The relief may well be short-lived, if Hindu Jagaran Manch president Janubhai Pawar has his way. “We are waiting for the elections to end. We’ve been asked to lie low till then”, he discloses in hushed, menacing tones.

“They are still spreading anti-Hindu propaganda. We’ll strike hard, pull down churches if required”, Pawar adds, without trying to dissociate his outfit from similar incidents in the past. “Even if I’m jailed or hanged, the HJM will take out another rally on December 25.”

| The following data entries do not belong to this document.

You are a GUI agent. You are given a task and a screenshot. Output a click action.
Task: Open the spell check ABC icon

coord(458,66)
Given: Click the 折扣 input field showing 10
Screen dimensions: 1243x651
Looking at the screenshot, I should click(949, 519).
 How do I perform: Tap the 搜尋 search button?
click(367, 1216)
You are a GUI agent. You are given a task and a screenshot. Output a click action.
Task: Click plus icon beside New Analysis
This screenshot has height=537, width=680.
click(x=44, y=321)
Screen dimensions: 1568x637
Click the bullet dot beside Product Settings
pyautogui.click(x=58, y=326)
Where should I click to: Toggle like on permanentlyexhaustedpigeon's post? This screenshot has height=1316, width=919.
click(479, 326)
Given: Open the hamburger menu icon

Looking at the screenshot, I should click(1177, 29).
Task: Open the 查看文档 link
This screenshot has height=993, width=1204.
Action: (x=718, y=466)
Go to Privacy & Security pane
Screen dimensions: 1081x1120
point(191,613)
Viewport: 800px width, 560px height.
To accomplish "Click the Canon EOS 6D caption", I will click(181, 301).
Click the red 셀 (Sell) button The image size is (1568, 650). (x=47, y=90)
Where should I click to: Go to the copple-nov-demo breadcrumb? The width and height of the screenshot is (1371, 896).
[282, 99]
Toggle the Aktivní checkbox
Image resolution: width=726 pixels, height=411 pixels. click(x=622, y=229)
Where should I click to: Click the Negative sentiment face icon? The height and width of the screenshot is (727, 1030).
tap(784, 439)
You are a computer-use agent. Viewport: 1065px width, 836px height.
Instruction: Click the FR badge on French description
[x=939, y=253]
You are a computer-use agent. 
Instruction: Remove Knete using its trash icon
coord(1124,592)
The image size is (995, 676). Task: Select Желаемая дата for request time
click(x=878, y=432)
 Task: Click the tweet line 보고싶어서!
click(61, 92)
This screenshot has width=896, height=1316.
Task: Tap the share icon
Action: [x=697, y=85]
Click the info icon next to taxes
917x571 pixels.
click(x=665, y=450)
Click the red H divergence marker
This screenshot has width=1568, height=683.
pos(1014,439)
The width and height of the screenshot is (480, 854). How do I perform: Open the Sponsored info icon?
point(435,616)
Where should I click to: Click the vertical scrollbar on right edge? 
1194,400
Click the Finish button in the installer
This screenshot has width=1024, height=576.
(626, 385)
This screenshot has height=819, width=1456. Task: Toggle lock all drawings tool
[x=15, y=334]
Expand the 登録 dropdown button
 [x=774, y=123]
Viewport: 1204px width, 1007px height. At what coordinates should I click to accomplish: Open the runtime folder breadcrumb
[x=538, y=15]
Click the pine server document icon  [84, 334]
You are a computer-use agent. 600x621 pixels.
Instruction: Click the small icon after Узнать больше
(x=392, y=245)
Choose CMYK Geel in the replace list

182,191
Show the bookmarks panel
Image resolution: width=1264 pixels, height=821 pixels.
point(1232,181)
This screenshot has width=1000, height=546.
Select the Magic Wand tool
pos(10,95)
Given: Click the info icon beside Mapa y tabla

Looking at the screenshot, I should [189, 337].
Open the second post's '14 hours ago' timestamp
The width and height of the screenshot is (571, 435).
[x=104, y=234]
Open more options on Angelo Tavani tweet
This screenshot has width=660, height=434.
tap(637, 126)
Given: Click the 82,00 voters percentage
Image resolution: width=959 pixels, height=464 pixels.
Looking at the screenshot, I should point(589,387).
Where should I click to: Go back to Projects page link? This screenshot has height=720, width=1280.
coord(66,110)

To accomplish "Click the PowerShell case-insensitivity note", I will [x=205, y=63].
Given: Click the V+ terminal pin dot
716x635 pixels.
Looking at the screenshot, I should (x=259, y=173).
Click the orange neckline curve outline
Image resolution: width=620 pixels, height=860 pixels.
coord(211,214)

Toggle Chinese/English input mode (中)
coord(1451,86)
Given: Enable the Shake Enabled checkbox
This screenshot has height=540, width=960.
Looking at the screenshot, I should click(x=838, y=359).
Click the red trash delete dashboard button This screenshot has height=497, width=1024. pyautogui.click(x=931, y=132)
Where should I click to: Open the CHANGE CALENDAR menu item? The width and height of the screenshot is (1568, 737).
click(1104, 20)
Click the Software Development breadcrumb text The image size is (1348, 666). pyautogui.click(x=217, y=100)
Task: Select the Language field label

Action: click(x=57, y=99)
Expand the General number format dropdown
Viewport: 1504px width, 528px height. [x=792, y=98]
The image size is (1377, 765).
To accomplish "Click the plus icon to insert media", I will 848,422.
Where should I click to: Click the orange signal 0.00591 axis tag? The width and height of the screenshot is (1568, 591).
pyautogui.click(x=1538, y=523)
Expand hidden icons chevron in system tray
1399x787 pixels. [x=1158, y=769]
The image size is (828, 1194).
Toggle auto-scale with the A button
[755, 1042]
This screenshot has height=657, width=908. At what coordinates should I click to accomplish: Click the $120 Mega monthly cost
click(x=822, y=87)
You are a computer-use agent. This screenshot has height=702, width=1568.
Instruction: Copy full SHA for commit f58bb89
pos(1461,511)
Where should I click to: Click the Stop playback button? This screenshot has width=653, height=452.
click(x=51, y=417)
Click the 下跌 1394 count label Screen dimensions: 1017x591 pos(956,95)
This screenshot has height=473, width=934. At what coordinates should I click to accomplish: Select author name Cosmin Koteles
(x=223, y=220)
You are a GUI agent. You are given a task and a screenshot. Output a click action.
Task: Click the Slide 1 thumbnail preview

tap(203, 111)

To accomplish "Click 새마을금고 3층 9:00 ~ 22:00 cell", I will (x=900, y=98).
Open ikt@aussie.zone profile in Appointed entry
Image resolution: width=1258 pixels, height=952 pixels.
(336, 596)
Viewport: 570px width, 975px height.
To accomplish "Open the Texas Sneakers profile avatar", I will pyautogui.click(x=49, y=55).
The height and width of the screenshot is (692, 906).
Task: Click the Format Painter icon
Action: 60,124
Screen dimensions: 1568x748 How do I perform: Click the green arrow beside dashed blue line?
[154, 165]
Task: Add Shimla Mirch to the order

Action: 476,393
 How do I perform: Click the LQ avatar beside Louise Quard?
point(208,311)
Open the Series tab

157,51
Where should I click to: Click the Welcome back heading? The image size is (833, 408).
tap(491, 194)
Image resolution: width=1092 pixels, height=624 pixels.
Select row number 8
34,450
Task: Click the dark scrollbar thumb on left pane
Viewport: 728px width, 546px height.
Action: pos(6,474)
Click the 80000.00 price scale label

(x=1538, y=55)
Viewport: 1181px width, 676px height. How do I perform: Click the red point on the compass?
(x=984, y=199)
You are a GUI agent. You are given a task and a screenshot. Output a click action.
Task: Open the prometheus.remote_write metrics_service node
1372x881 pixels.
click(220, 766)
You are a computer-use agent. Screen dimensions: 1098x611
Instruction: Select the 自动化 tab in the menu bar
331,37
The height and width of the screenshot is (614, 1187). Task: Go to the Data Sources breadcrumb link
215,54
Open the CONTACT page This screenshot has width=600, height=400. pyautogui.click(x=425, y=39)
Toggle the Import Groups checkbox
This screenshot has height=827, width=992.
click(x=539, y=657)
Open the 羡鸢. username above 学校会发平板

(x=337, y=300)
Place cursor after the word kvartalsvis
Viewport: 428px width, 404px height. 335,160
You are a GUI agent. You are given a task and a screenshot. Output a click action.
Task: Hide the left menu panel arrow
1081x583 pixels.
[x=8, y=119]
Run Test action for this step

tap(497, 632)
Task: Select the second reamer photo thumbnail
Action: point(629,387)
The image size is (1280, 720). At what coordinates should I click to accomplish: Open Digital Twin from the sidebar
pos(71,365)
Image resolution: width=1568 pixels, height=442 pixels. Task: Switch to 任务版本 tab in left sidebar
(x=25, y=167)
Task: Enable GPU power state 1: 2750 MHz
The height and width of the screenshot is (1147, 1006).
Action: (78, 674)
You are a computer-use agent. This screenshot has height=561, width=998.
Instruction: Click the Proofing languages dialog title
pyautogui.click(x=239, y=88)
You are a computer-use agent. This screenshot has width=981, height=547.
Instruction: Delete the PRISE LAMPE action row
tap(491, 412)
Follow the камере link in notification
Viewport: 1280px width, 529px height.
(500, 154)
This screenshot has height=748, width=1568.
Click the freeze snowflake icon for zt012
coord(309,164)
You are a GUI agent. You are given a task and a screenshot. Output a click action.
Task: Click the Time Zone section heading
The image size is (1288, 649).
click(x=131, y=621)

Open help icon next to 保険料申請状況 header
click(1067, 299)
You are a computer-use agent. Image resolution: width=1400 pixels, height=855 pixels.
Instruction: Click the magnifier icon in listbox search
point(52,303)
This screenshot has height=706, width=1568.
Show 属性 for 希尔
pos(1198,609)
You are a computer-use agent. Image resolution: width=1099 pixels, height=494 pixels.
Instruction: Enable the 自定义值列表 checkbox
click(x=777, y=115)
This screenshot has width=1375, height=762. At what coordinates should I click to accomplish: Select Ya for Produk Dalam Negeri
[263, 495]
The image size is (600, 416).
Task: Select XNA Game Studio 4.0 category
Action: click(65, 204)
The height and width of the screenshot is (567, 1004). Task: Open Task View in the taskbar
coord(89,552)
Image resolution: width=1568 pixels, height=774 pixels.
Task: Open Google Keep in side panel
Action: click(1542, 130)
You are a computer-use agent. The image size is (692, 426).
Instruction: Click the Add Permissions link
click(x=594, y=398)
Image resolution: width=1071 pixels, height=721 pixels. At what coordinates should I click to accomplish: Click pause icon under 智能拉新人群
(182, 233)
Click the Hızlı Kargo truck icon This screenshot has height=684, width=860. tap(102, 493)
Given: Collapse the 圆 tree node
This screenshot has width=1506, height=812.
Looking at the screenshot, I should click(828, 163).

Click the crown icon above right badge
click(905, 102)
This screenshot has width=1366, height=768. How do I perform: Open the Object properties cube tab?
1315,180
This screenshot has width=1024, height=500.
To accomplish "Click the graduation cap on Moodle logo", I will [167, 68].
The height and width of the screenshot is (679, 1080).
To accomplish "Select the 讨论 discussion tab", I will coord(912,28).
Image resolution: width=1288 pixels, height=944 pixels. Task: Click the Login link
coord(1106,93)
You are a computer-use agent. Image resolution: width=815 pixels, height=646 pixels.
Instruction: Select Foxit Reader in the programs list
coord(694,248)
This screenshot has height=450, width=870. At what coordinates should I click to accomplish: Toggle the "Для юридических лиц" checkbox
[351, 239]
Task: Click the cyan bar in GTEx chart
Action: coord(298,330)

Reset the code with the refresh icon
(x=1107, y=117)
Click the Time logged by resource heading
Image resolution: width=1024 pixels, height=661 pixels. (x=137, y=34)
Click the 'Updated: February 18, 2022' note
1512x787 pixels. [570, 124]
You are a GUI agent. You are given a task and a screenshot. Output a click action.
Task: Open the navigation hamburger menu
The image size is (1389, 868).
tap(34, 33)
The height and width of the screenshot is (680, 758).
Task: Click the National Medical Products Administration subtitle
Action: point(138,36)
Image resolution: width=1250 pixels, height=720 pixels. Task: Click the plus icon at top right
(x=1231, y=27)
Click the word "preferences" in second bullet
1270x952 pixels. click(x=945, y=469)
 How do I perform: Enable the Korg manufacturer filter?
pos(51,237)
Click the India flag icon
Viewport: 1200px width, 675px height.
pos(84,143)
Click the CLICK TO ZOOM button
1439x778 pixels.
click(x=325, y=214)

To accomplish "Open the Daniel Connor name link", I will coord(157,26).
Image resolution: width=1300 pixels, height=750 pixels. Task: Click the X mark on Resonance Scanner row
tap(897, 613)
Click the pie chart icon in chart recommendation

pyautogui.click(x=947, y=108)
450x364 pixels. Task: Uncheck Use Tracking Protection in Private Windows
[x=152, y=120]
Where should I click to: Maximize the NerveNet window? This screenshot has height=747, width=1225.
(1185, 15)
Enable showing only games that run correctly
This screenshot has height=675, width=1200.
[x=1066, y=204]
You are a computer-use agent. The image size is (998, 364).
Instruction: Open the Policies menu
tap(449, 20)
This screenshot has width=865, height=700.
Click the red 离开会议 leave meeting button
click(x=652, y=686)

Pawar likes to believe his apolitical’. “I’m not with the BJP. Don’t ask me anything about the elections”, he says, and then goes on to correct local BJP office-bearers about the voter strength. The HJM did not take kindly to the re-opening of the renovated prayer hall at Mulchond on July 25, alleging before District Collector J P Gupta that the inauguration violated the code of conduct since the Congress had “used” the occasion to launch its poll campaign.

Gupta, however, disagrees. “It wasn’t (a violation of the poll code). Barely 50 people gathered there for Sunday prayers”, he says.

About the current situation, Gupta says they’re keeping their fingers crossed. “We don’t expect any trouble; we’ve warned all the trouble-makers, irrespective of their political affiliation, to behave themselves.”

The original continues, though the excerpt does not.